Het CBS berekent zelf de cijfers over schoolkleur op basis van leerlingregistraties die van DUO zijn ontvangen.

Steekproefomvang

Niet van toepassing

Controle- en correctiemethoden

Schoolvestigingen met minder dan 20 leerlingen worden ten behoeve van dit onderzoek ondergebracht bij een andere vestiging van dezelfde scholengemeenschap.

Weging

Niet van toepassing.

Wat is de kwaliteit van de uitkomsten

Nauwkeurigheid

De voorlopige cijfers wijken doorgaans minder dan 2 procent af van de definitieve cijfers. De definitieve cijfers geven een juist beeld van de werkelijkheid.

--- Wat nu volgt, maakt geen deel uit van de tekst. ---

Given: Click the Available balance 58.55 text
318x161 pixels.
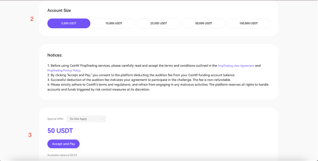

Volgtijdelijke vergelijkbaarheid

De uitkomsten zijn volgtijdelijk vergelijkbaar. Enige voorzichtigheid bij het interpreteren van verschuivingen in het percentage ‘gekleurde’ scholen per regio is wel op zijn plaats. Wanneer namelijk het totale aantal schoolvestigingen in een regio relatief klein is, kan een toe- of afname van het aantal ‘gekleurde’ scholen redelijk grote procentuele verschuivingen tot gevolg hebben.

Beschrijving kwaliteitsstrategie

De aan het CBS geleverde bestanden worden na binnenkomst nogmaals door een specialist van het CBS gecontroleerd. Zo nodig worden in overleg met DUO alsnog verbeteringen in het bronbestand aangebracht.